ABSTRACT
Introduction
Overactive bladder syndrome is a common chronic condition with a significant impact on quality of life and economic burden. Persistence with pharmacologic therapy has been limited by efficacy and side effects. A greater understanding of the pathophysiology of overactive bladder has led to the initial evaluation of several drugs affecting ion channels, the autonomic nervous system, and enzymes which may provide useful alternatives for the management of overactive bladder.
Areas covered
A comprehensive review was performed using PubMed and Cochrane databases as well as reviewing clinical trials in the United States. The current standard of care for overactive bladder will be discussed, but this paper focuses on investigational drugs currently in preclinical studies and phase I and II clinical trials.
Expert Opinion
Current therapies for overactive bladder have limitations in efficacy and side effects. A greater understanding of the pathophysiology of overactive bladder has identified the role(s) of other pathways in the overactive bladder syndrome. Targeting alternative pathways including ion channels and enzymes may provide alternative therapies of overactive bladder and a more tailored approach to the management of overactive bladder.
Article highlights
Overactive bladder syndrome (OAB) is very common and associated with a significant impact on quality of life and economic burden.
Currently, the mainstay of pharmacologic therapy is anticholinergic agents and beta-3 adrenoceptor agonists.
Opportunities exist to optimize the efficacy and tolerability of pharmacologic therapy for OAB.
Preclinical studies have been performed evaluating the impact of ion channel agonists, ion channel antagonists, phosphodiesterase (PDE) inhibitors, rho-kinase inhibitors, and other therapies.
Phase I and II clinical trials have assessed the safety and efficacy of anticholinergic agents, beta 3-adrenoceptor agonists, PDE-5 inhibitors, potassium channel openers, and gene therapy.

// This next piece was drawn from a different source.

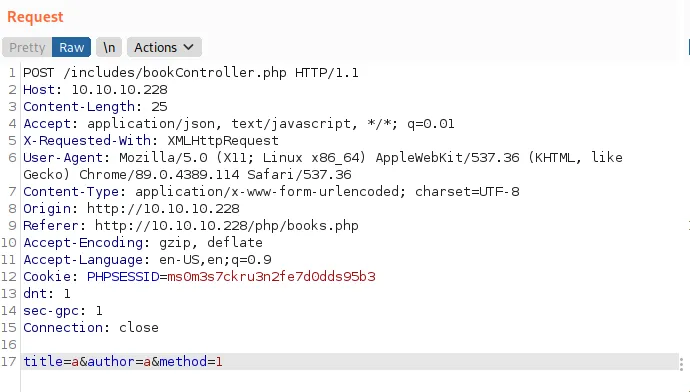This screenshot has height=392, width=690.
Task: Click the Host header value 10.10.10.228
Action: pos(119,90)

Future studies are needed to determine if these therapies will prove effective as monotherapies and/or serve a role in combination therapy.
Declaration of interest
P Ellsworth has been affiliated with Astelllas Pharma as a Clinical Trial Investigator. The authors have no other relevant affiliations or financial involvement with any organization or entity with a financial interest in or financial conflict with the subject matter or materials discussed in the manuscript apart from those disclosed.
Reviewer disclosures
Peer reviewers on this manuscript have no relevant financial or other relationships to disclose.